The fourth strategy was only outstanding in the deterministic environment (second experiment) and it was a mix between TFT and PAVLOV: [1 0 1 1] defecting only after being in the Sucker (S) situation. This characteristic can be interpreted as a TFT that avoids mutual defecting, because after mutual defecting, the agent would remain silent in the next interaction, preventing the defecting loop in which the TFT can fall. At the same time, the strategy can be understood as a gentle or forgiving PAVLOV, because after being in the Punishment situation (P) the agent would still remain silent in the next interaction. The first and the last of these strategies share the four characteristics of the effective strategies in the PD: being nice, forgiving, provocable and clear [2], in contrast, the second and third are deceitful strategies, and share only the provocable characteristic.
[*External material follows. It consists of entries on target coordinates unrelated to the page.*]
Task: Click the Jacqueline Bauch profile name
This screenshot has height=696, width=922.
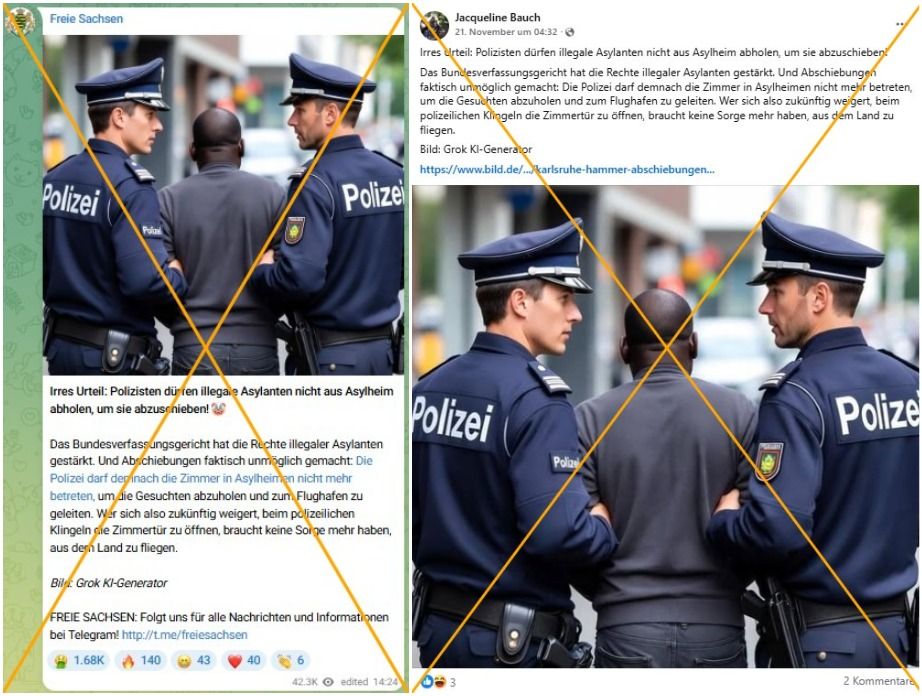Action: tap(497, 18)
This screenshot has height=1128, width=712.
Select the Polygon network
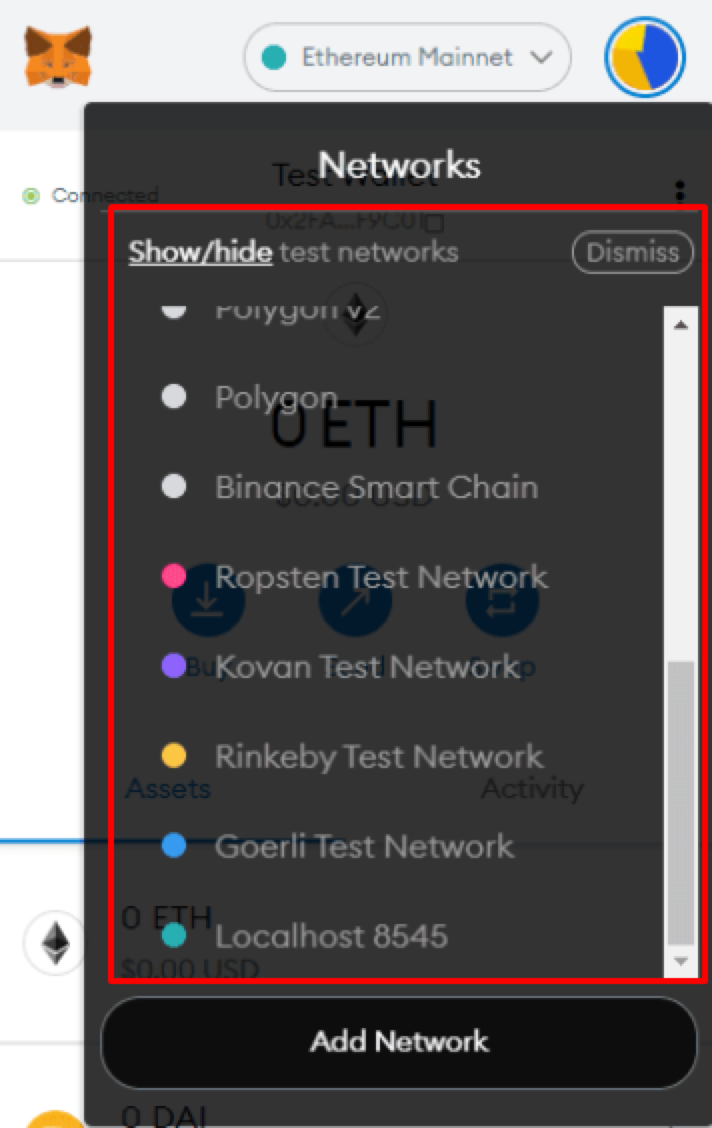pos(276,398)
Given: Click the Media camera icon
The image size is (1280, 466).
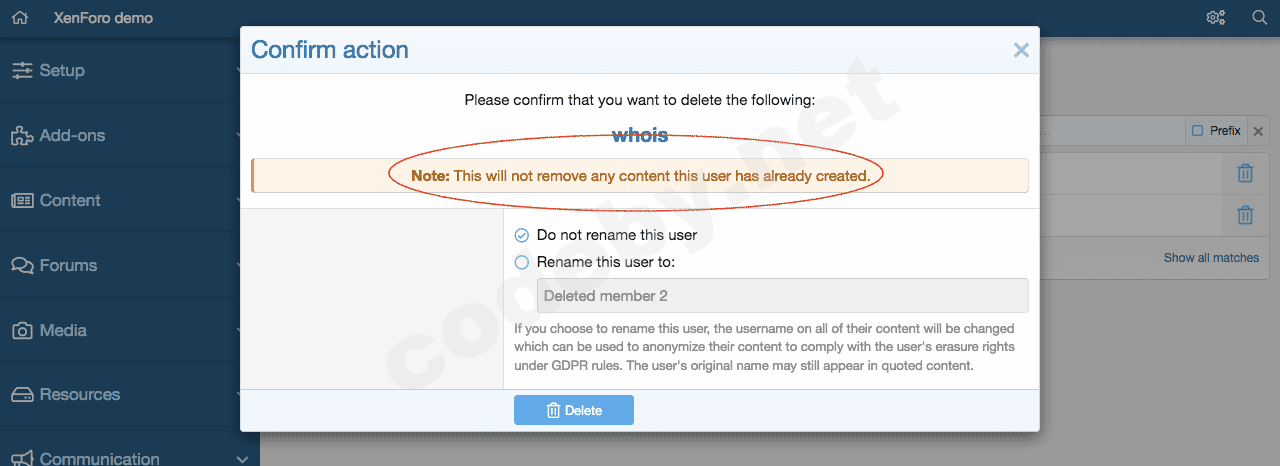Looking at the screenshot, I should point(22,331).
Another interesting aspect that stands out in our results is the way in which the probability of interactions affects the importance of a strategy in the first experiment. For instance, in LPI environments, the strategy Always Defect won over all the others, and the best strategy found in HPI (Spiteful/grim) was not among the top ten best strategies in the low probability environment. Also, the TFT and PAVLOV strategies were ranked worst in LPI than HPI, and strategies that were high-ranked in HPI were low-ranked in LPI and vice-versa. This pattern suggests that the dynamics of the PD depends on the probability of interactions, similar to the dynamics of interactions in traffic, in which the low probability of meeting again other drivers makes strategies such as Always Defect dominate drivers decisions, in a similar way as describe by Nakata et al. [18], Tanimoto and Nakamura [25] and Yamauchi et al. [29] who affirm that traffic flow involves social dilemma structures, such as that in the Chicken game or PD game. The above corroborates the importance of social dilemmas in the context of human-AI interactions, in particular with regard to AV programming, for which the incorporation of this type of rules would be useful for models that estimate the probability of a certain behavior by another vehicle.
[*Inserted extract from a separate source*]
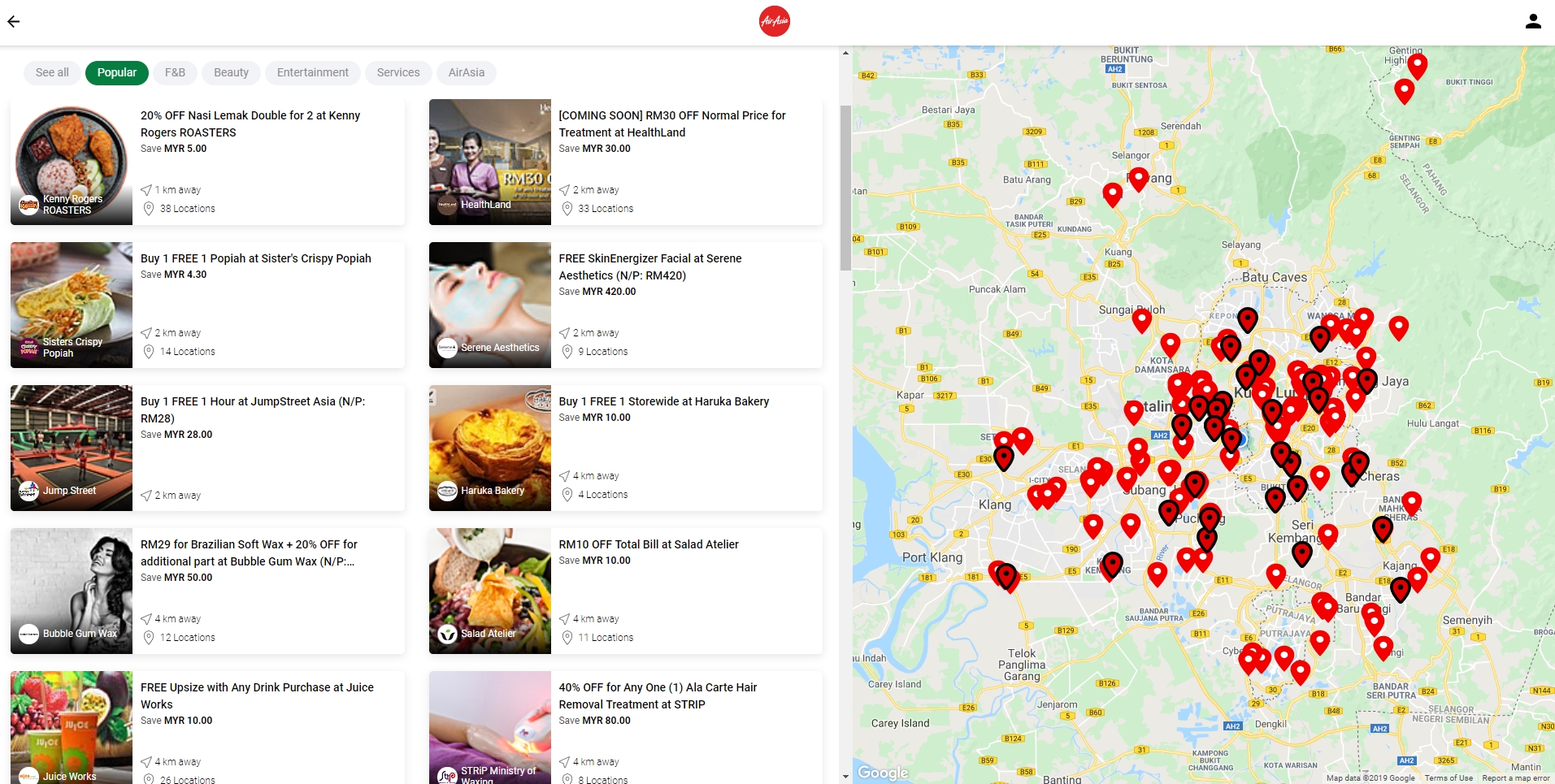Viewport: 1555px width, 784px height.
Task: Switch to the Services category
Action: click(398, 72)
On the other hand, there was no strategy that overcame the strategy of Always Defect in noisy environments when there were more than two other strategies in the tournament environment. The All Defeat was defeated by [0 0 0 1], [0 1 0 0] and [0 1 1 1] but only when no other strategy was available. The above contrasts sharply with the results of the championship without noise, for which the strategy Spiteful/grim ([1 0 0 0]) were dominant. That points out the weakness of traditional strategies, such as TFT, Pavlov and Always Cooperate, in noisy contexts that can be easily exploited by deceitful strategies. In contrast, the Spiteful/grim showed a reasonable performance even against Always Defect in noisy environments. This points out the strength of Spiteful/grim strategy, which stood out as the best strategy among the different environments and conditions studied in the two experiments presented here.
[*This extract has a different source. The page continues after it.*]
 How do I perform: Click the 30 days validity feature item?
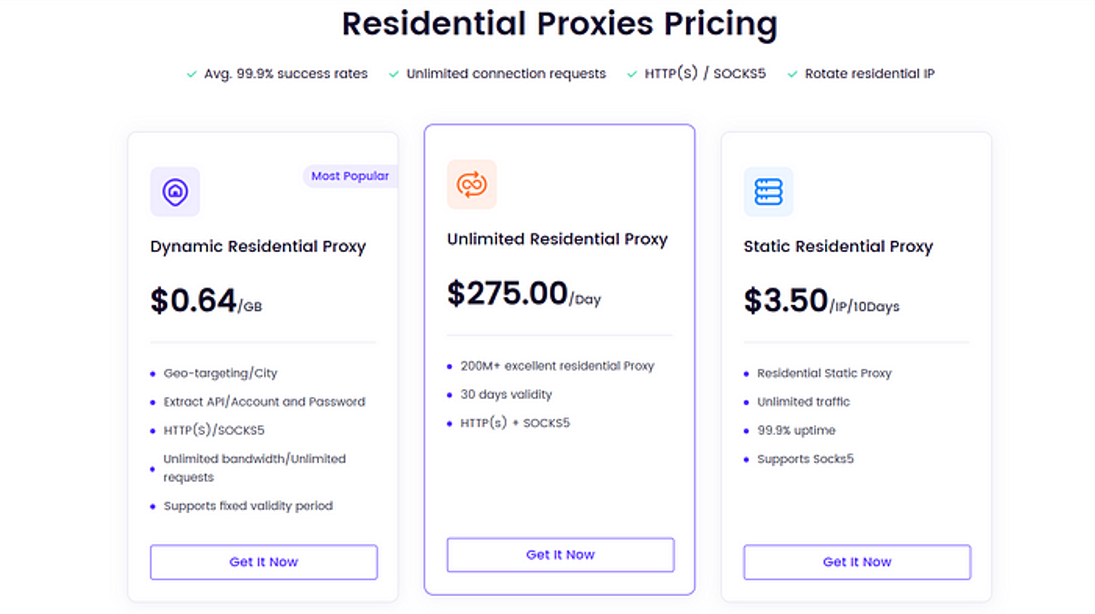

Here we presented two approaches to evaluate memory-one strategies in the PD game. In this process, a group of strategies stood out, some of them can be considered deceitful strategies, such as [0 0 0 1] and [0 1 0 0], but others, like Spiteful/grim or [1 0 1 1], can be considered as nice strategies showing excellent performance in LPI or noisy environments and that outperform traditional TFT and PAVLOV strategies. The latter strategies are good examples of forgiven and clear strategies that can be use to programming human/AI interactions, they will not inhibit aggressive behaviors against the AI, but will help in building human/IA trusting interactions.